Now, propelled by name recognition, a campaign war chest much larger than his competitors’, and military bona fides — many members of the armed forces call the district home — Eugene Vindman appears poised to secure the Democratic party’s nomination in the tightly-contested swing district. Per FEC filings, Vindman has raised more than $5 million — and amount that’s more than all of his challengers combined.

“I sacrificed my military career to expose Trump’s corruption,” Vindman said in a campaign ad. “Now I’m running for Congress to get things done.”

As Vindman’s four leading opponents have been quick to point out, though, they each have something he does not: experience governing. Two — Andrea Bailey and Margaret Franklin — currently serve as Prince William County supervisors, and, until recently, two others — Elizabeth Guzman and Briana Sewell — served as members of Virginia’s House of Delegates. Guzman narrowly lost a primary after redistricting; Sewell remains in office.

That’s not all that differentiates Vindman and the field. Vindman, who is white, is running alongside three Black women and a Hispanic woman in a diversifying suburban district where roughly 35% of the population is not white, according to 2020 Census data.

“He does not understand the community. He’s not very infused in the community. He’s not been participating in the community as an advocate,” Bailey told the Associated Press.

“Vindman has three advantages going into this primary: he is very well-liked among Democratic activists and donors, he has a military background … and he is running as part of a large field where the people who do not support him will splinter in a variety of directions,” Farnsworth told ABC News.

If he secures the nomination, Vindman will likely draw a stark contrast with the Republican nominee.
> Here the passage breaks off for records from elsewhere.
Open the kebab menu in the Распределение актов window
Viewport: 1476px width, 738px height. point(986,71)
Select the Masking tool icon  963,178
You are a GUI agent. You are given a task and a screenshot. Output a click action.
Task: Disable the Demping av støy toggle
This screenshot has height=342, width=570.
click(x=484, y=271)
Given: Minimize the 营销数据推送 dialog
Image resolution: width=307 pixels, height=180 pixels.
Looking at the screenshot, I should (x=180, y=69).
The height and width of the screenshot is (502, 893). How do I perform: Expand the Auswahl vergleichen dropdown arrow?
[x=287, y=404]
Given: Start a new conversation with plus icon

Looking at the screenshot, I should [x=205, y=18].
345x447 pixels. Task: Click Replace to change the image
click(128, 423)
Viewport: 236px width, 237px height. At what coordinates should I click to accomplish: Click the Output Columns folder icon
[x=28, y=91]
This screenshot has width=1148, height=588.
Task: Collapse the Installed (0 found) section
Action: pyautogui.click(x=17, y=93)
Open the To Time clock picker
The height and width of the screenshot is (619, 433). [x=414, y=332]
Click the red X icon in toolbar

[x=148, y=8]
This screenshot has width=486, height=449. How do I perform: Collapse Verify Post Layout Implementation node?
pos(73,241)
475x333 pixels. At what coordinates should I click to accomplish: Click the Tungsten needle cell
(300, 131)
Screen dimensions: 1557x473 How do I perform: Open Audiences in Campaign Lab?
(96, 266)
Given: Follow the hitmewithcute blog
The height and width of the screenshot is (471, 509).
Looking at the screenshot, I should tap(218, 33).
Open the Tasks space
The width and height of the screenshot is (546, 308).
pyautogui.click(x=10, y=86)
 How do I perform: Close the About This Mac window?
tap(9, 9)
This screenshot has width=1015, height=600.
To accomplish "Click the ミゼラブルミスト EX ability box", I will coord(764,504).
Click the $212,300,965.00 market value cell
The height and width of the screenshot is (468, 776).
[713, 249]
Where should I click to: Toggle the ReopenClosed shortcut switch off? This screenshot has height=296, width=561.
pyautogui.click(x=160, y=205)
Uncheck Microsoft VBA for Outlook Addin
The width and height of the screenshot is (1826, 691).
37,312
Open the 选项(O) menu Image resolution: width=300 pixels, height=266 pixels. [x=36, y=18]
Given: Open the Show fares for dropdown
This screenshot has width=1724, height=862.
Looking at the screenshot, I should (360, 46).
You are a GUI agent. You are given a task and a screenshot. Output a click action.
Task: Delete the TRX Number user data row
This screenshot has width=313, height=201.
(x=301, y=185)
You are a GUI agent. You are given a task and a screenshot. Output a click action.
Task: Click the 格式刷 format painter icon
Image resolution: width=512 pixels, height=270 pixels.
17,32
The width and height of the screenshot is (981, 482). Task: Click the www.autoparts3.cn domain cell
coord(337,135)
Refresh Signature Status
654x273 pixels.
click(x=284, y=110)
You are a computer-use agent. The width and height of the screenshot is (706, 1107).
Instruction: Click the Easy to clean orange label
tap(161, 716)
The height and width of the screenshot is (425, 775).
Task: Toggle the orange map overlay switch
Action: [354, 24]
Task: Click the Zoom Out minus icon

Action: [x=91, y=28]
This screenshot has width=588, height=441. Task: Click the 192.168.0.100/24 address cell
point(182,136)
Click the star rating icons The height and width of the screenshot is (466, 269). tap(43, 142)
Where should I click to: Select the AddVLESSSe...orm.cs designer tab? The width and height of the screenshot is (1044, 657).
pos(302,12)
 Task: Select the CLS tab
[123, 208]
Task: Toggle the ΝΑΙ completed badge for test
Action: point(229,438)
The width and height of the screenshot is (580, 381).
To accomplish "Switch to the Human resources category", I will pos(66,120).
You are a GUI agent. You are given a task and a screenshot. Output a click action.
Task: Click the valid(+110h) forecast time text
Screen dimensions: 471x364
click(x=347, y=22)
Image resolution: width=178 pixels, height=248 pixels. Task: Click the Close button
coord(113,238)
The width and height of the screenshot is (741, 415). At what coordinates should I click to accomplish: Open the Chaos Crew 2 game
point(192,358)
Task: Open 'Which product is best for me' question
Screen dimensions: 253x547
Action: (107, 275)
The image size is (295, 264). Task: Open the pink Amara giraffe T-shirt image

The Republican primary for Virginia’s 7th district, which will also take place Tuesday, features nearly as many candidates and two frontrunners: Derrick Anderson, a former Army Green Beret who has received support from GOP leadership and finished second in the 2022 primary; and Cameron Hamilton, a former Navy SEAL with the backing of the House Freedom Caucus.

ABC News’ Isabella Murray contributed to this report.